# Task to carry out
Copy each line containing the word "named" from the records that follow, please.

# Supplied data
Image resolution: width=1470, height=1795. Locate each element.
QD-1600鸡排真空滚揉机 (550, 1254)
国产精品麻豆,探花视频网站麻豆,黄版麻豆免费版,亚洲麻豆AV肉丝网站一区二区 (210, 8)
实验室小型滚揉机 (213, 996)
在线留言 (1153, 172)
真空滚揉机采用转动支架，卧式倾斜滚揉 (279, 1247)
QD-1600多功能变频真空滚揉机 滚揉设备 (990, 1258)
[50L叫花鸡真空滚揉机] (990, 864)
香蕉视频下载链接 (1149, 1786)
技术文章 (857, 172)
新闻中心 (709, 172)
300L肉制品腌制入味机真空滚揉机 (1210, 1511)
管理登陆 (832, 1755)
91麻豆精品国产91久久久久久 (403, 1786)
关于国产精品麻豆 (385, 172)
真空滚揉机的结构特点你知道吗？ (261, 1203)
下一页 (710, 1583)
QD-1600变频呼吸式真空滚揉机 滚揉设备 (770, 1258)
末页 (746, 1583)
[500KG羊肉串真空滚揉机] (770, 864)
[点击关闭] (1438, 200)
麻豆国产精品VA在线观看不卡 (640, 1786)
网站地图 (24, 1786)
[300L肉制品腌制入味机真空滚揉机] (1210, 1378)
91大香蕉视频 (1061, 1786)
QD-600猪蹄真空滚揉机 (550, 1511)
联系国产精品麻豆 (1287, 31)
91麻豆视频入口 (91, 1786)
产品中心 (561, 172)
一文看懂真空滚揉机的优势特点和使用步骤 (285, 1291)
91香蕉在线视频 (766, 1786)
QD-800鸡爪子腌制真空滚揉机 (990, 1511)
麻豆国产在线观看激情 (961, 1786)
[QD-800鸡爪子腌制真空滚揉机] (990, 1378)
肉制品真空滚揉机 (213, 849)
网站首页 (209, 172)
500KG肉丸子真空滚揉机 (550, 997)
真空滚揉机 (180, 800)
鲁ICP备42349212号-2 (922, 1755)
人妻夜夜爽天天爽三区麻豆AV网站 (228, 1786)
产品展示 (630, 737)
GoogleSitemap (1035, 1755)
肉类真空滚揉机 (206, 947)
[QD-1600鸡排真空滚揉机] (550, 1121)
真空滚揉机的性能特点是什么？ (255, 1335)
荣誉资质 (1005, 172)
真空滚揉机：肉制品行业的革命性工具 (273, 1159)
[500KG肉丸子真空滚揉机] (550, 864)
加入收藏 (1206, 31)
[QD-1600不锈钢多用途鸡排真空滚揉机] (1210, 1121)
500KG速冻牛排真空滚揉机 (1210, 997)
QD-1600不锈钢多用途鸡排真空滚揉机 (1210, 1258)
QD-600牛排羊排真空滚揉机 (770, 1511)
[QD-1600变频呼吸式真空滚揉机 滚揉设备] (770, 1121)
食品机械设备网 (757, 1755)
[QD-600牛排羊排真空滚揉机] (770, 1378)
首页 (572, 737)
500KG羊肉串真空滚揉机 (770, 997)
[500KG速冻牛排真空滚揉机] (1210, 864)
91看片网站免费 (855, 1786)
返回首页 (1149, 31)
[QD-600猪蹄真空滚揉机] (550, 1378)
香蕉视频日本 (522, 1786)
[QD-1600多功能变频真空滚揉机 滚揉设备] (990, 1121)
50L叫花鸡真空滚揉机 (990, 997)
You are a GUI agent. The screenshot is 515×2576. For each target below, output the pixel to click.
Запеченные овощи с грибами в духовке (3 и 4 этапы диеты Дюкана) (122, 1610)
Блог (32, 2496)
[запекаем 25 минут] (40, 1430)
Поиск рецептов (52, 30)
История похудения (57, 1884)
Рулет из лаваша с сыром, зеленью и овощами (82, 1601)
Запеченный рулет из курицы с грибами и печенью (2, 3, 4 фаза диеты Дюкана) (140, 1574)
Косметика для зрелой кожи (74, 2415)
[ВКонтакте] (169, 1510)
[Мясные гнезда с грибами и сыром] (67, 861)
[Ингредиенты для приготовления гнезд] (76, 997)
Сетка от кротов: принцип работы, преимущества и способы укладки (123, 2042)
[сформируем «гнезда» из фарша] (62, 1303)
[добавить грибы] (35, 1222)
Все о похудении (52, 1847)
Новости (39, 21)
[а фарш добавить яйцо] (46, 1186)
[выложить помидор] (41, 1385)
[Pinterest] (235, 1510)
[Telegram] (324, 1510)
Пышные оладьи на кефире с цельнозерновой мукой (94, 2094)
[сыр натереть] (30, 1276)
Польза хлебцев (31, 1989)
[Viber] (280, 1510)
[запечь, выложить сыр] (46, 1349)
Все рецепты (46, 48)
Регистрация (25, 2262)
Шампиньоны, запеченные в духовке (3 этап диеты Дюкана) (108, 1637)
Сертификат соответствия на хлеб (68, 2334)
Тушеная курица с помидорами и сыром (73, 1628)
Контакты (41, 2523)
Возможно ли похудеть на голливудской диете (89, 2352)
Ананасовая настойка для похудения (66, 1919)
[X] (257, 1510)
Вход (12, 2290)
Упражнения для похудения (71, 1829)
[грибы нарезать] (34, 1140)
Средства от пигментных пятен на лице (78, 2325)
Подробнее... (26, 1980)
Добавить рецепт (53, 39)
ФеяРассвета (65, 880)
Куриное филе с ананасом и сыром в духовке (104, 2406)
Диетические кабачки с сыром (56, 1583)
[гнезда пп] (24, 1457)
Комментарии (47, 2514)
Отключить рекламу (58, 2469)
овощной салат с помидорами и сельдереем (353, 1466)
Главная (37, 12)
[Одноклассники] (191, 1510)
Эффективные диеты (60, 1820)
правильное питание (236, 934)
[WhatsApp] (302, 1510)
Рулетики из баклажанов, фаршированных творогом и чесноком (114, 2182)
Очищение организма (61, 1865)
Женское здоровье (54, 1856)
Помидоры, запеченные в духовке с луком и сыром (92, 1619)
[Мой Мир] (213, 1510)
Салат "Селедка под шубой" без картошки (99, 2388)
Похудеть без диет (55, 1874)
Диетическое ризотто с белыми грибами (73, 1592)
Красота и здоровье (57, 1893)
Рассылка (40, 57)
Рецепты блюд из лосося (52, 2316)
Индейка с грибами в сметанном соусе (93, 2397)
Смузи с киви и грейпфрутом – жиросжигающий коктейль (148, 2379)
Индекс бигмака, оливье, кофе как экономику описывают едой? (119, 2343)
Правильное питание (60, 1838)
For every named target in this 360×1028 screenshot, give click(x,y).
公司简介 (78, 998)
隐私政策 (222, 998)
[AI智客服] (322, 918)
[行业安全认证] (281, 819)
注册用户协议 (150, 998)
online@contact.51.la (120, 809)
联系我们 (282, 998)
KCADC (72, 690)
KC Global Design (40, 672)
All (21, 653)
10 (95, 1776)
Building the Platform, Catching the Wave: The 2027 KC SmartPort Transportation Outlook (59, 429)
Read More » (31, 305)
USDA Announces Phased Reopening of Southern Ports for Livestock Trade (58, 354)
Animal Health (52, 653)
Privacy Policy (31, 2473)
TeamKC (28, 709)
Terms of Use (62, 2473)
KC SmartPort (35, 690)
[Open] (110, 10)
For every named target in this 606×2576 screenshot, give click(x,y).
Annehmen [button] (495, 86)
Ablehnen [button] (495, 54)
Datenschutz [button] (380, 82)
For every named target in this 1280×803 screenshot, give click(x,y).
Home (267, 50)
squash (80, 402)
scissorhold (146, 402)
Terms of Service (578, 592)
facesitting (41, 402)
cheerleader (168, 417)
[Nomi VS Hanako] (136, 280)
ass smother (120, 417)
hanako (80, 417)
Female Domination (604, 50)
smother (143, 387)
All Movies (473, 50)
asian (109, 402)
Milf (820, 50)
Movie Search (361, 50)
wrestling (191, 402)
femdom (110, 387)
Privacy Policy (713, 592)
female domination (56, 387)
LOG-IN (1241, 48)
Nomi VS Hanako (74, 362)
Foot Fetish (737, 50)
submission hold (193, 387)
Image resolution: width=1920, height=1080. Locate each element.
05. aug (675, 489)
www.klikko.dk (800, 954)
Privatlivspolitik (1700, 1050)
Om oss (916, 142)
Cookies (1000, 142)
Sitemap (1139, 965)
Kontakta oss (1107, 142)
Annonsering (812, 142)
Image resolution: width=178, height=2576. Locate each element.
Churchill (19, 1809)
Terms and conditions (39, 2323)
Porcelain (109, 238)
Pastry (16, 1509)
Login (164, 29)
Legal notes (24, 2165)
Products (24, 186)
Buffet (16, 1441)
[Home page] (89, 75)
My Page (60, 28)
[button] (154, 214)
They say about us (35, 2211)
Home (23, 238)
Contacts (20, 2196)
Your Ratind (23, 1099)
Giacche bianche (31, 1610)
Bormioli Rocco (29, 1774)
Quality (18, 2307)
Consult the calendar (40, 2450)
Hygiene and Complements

# Your solution
For every named target in this 360×1028 screenshot, give click(x,y).
For every named target in this 606×2576 screenshot, give click(x,y).
For every named target in this 1280×803 screenshot, give click(x,y).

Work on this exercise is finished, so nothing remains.